Like two slow oxen harnessed in one yoke 1
I, bending almost double at his side,
crept onward till my gentle master spoke:
“Leave him; we must go faster now.” I did, 4
though inwardly depressed, but very soon
followed my leader eagerly. We seemed
lighter of foot. Said he, “Start looking down. 7
There’s splendid entertainment where we tread.”
As flat stones in a graveyard often show
carvings provoking memories and tears, 10
each vivid surface of the mountain street
was paved with wonders of mosaic art,
all showing penalties of too much pride. 13
I saw the noblest creature God first made
falling like lightning. On the other side
I saw the fifty-headed, hundred-armed 16
Briareus dismembered by Jove’s dart;
I saw Jove’s armoured children as they viewed
the scattered limbs – Apollo, Pallas, Mars; 19
I saw King Nimrod, Babel’s architect
bewildered, staring at his futile heap;
22 and poor Niobe, statue who bled tears
with seven sons and seven daughters dead;
and Saul, the conquered King of Israel,
25 on Gilboa self-slaughtered by his sword;
and mad Arachne, half a spider now,
still clinging to the woeful web she wove;
28 and Rehoboam, boastful coward king,
fleeing by chariot, though none pursued.
That pavement also showed me how and why
31 Alcmaeon slew his mother, who betrayed
his father for a jewelled ornament;
Assyria’s great king Sennacherib,
34 stabbed in a temple by his ruthless sons,
afloat in a big cup of his own blood;
Cyrus’s head, popped by Queen Tomyris
37 who said, “You liked bloodshed?
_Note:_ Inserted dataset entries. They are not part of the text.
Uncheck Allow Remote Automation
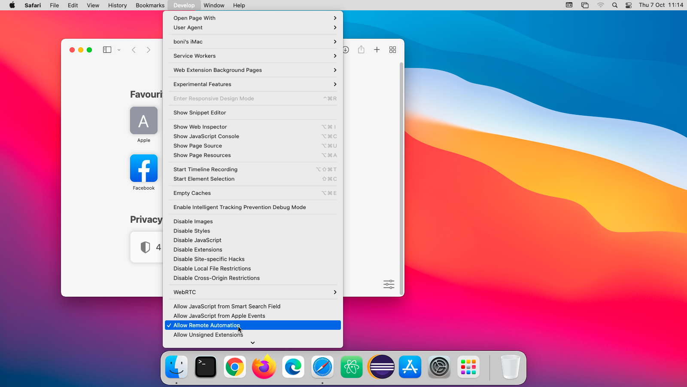 coord(207,326)
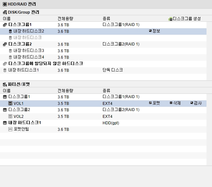Click the 디스크그룹에 할당되지 않은 하드디스크 heading
Image resolution: width=212 pixels, height=187 pixels.
46,63
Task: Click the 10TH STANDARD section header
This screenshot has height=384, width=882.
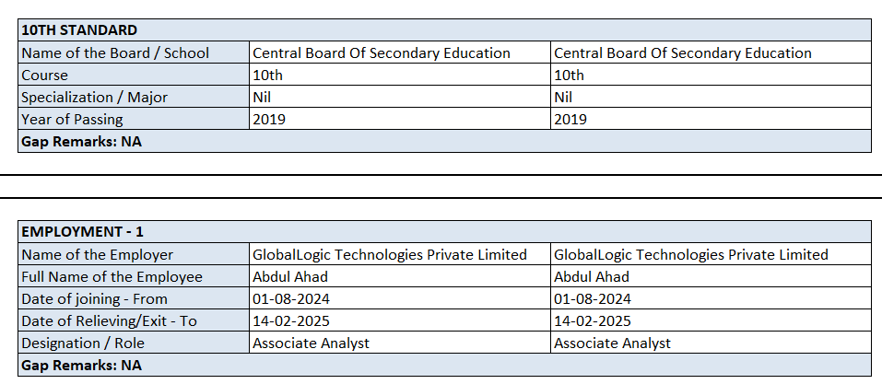Action: coord(79,30)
So drink up this.”
It showed Assyrians in panic flight
when General Holofernes lost his head;
40 and lastly saw the broken walls and ash
of mighty Troy, brought pitifully low.
No human artist could contrive to show
43 these histories in carving or in paint
so wonderfully well. The dead looked dead,
the living seemed to breathe. I came to see
46 the fate of pride spelled on that road for me,
but go your haughty ways, great sons of Eve!
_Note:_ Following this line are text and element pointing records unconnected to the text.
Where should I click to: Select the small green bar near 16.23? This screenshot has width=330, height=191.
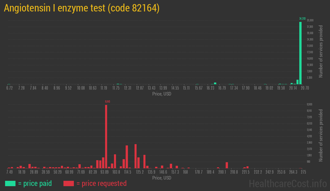tap(215, 83)
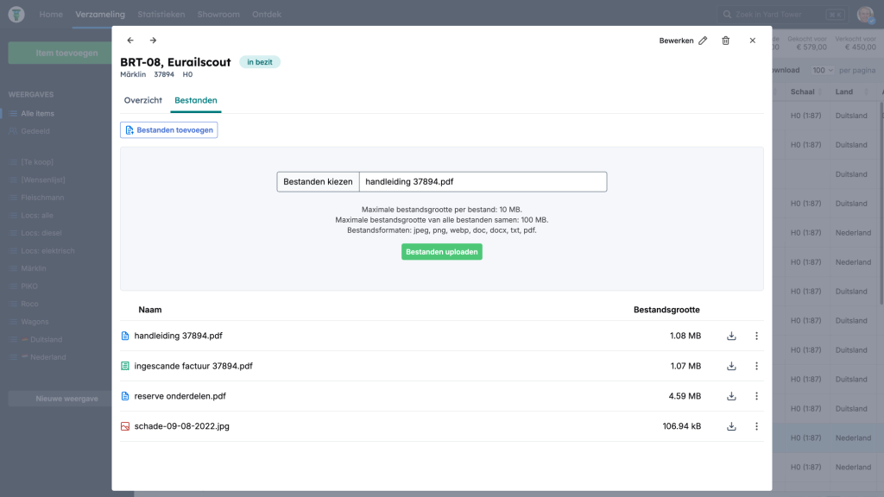
Task: Open options menu for reserve onderdelen.pdf
Action: coord(756,397)
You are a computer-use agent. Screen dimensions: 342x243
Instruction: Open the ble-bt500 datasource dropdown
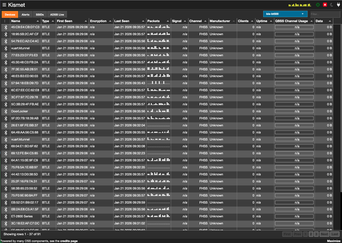coord(285,14)
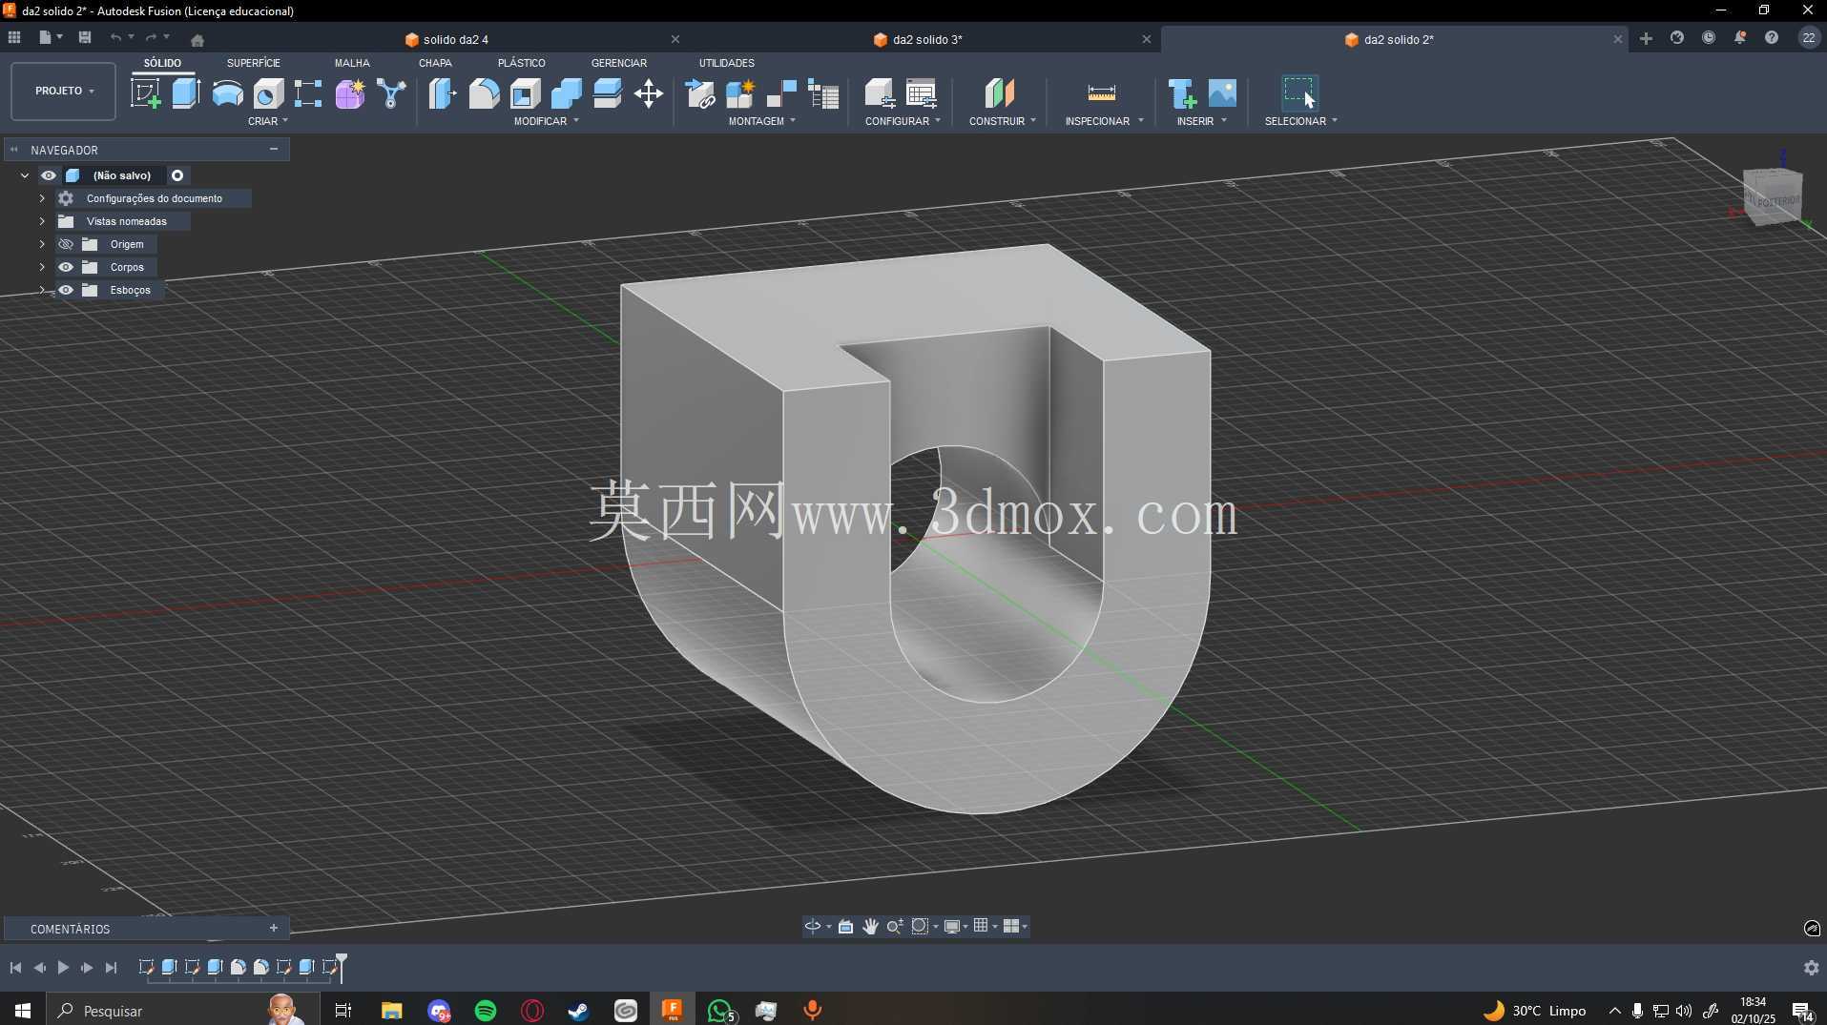Toggle visibility of Esboços folder
Viewport: 1827px width, 1025px height.
[x=66, y=290]
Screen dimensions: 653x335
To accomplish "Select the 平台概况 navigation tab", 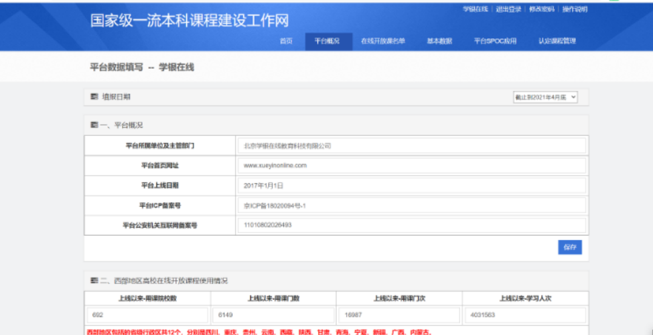I will point(328,42).
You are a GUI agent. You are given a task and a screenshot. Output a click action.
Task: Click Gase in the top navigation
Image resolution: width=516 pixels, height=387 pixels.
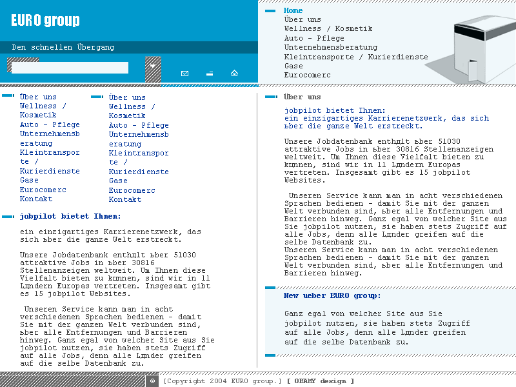pyautogui.click(x=293, y=66)
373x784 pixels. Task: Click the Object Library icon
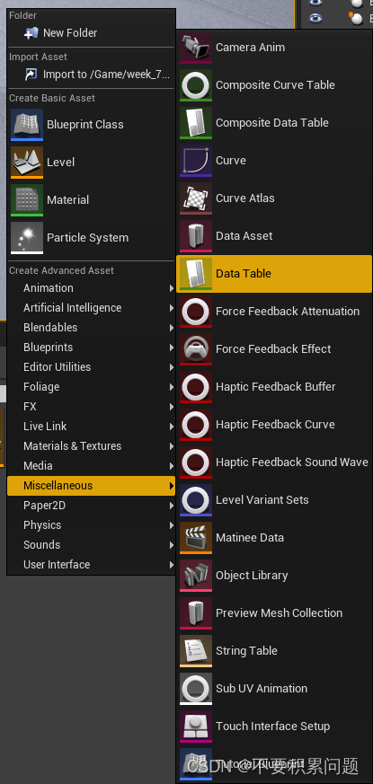point(196,576)
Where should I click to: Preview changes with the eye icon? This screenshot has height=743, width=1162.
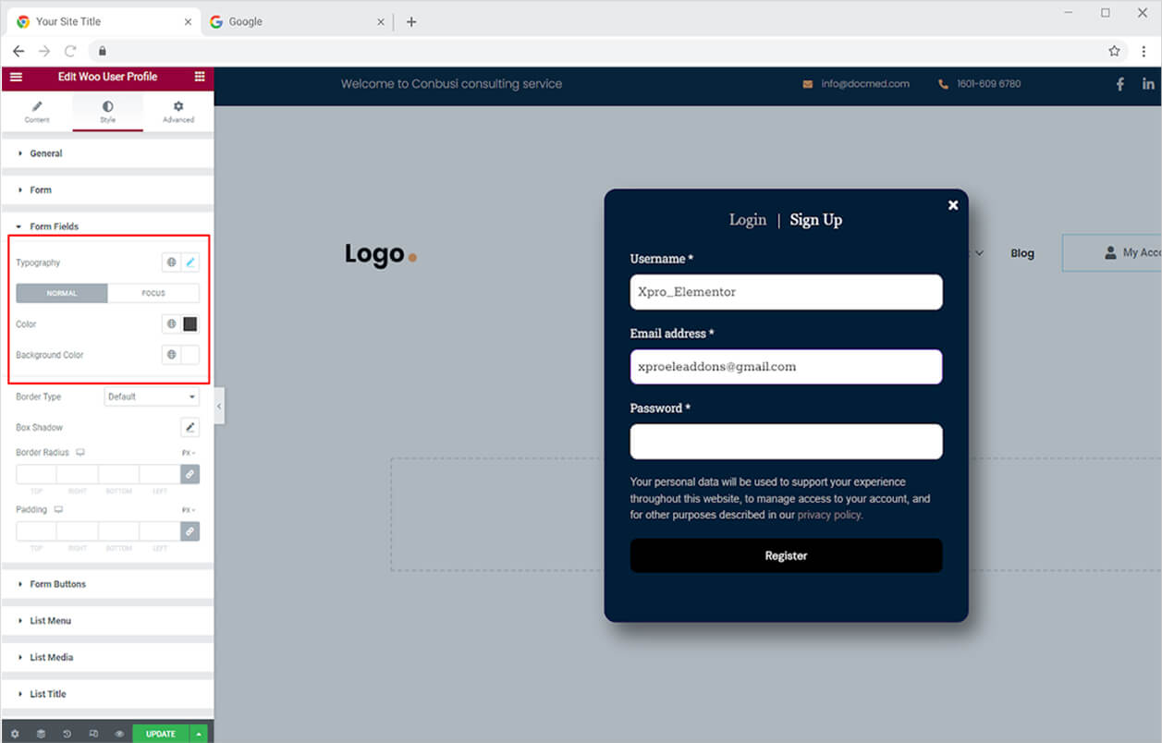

Do not believe what’s written on the ground.
I had not seen how far we and the sun 49
had circled round the hill when Virgil said,
“The time for brooding’s past. Look upward – see,
the hour is noon. An angel’s coming fast 52
who will direct us to the upward way,
so give him all the reverence he’s due.
Today, you know, will never dawn again.” 55
Knowing my master hated waste of time
I followed him in haste. We came to halt
before a lovely creature clad in white 58
whose face gleamed on us like the morning star.
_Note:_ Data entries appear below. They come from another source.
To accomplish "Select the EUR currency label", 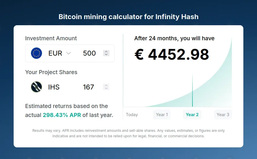I will 55,53.
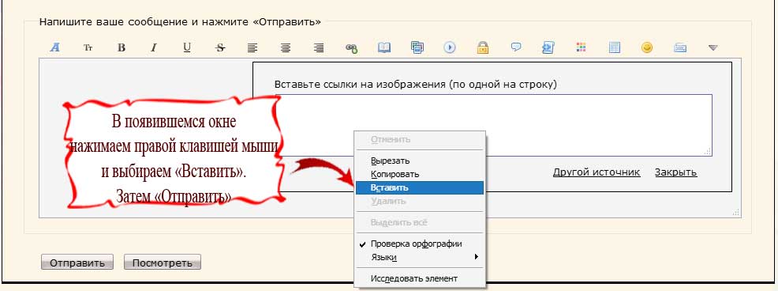This screenshot has height=291, width=778.
Task: Expand the toolbar down-arrow at far right
Action: (713, 47)
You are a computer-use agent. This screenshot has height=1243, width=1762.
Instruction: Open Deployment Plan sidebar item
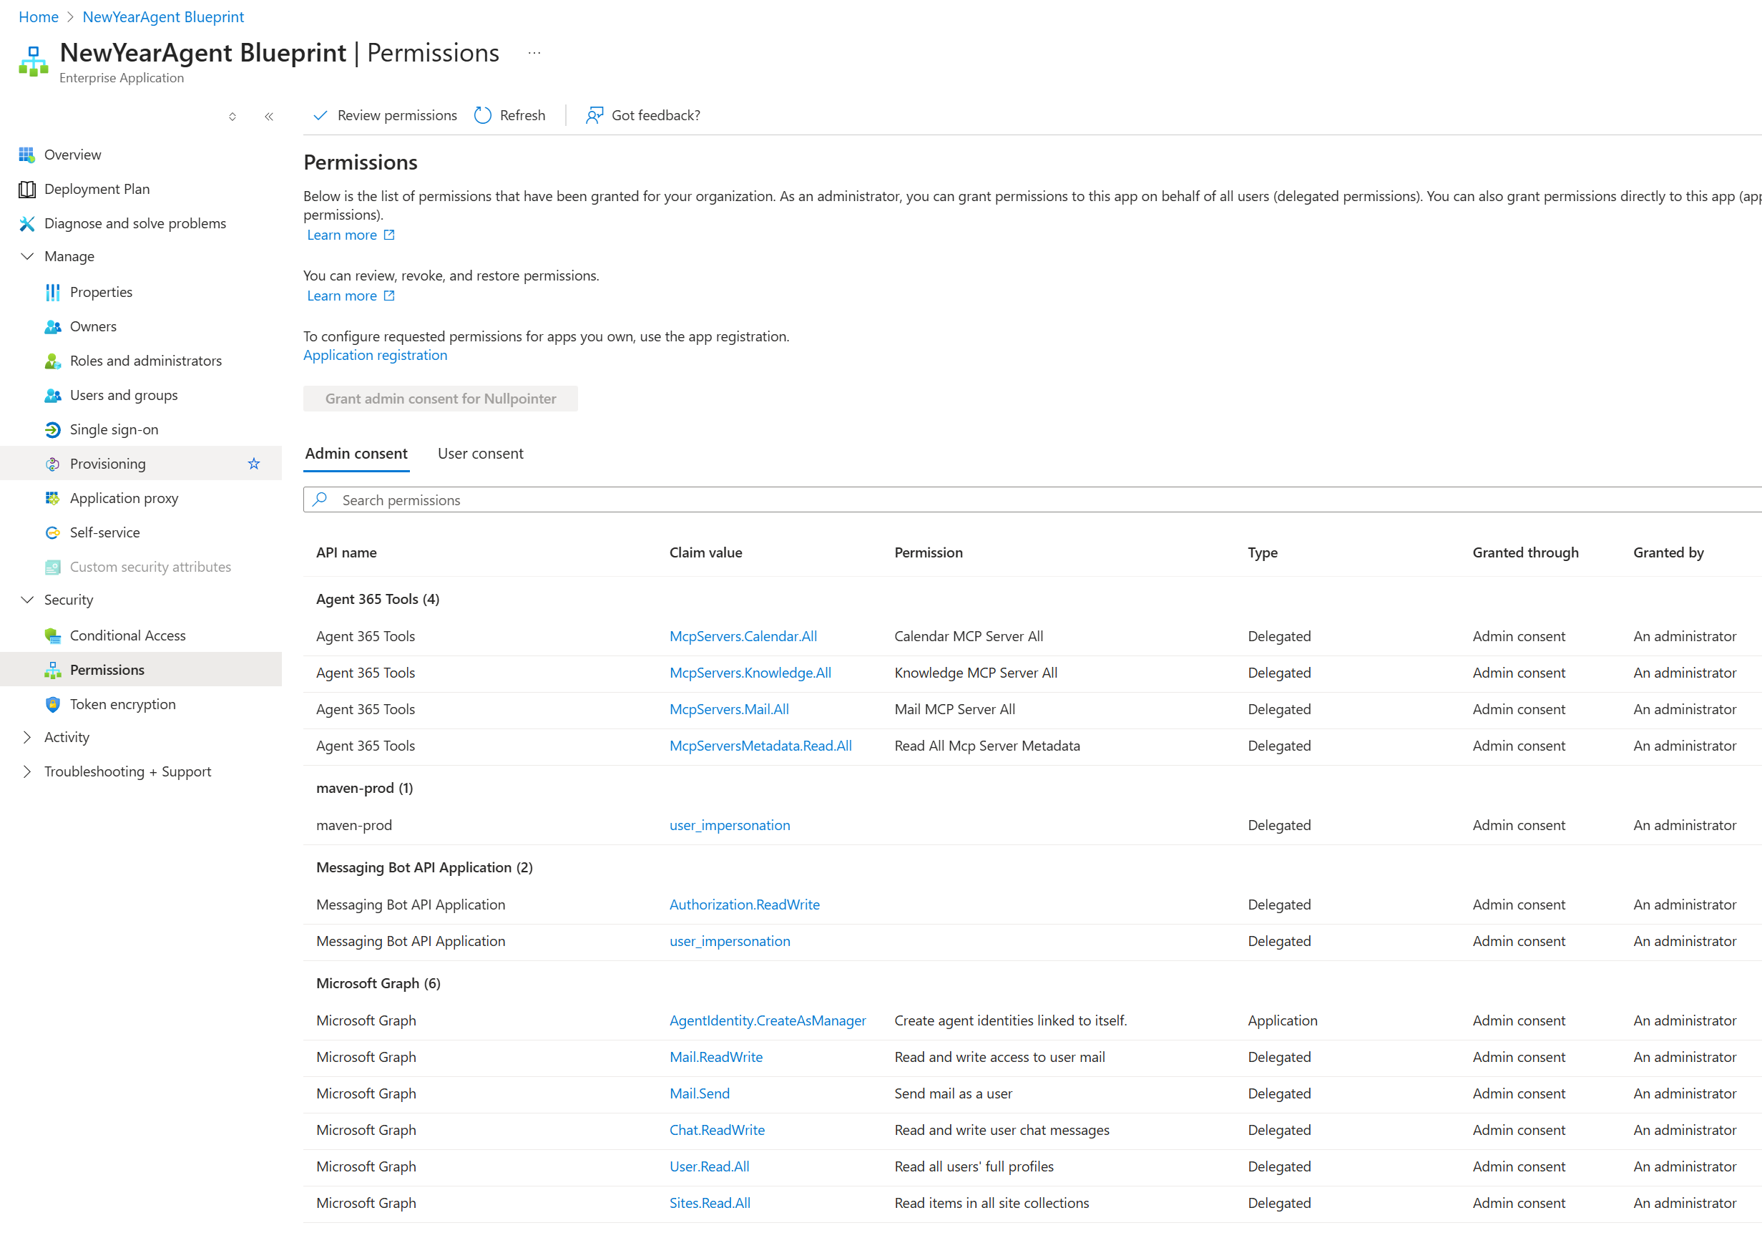(x=97, y=189)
Spreading his arms to us and then his wings,
he, pointing to a deep cleft in the cliff, 61
told us, “Climb here! It is an easy way.
Why do so few arrive to share it now?
Mankind was made to soar. What little flaws 64
detain the multitudes so far below?
But up you go.” His wings then brushed my brow.
The cloven rock contained a noble stair 67
like that arising from the Arno bridge
(built when my city had just government)
rising to where all Florence can be viewed, 70
before the church of Miniato’s door.
Then as we climbed I heard a sweeter voice
than words can tell, sing Blessèd are the meek, 73
unlike the lamentable screams I heard
between one level and the next in Hell.
76 I found that climbing up that holy stair
was easier than walking on flat ground.
“Master,” I asked, “what weight has been removed?”
79 “The weight of that first P and what it means,
rubbed from your brow by the angelic wings,”
said he. “The rest are there more faintly now.
82 All will be cancelled, one by one, until
your body is so lightened by good will,
you’ll not be capable of weariness.”
85 Then I behaved like all those unaware
of how they look before the stares of folk
begin to worry them: they use their hands
88 to feel what they can’t see and don’t yet know.
With five spread fingertips I felt my head
and found six Ps where seven were before.
91 My guide smiled as he saw me doing so.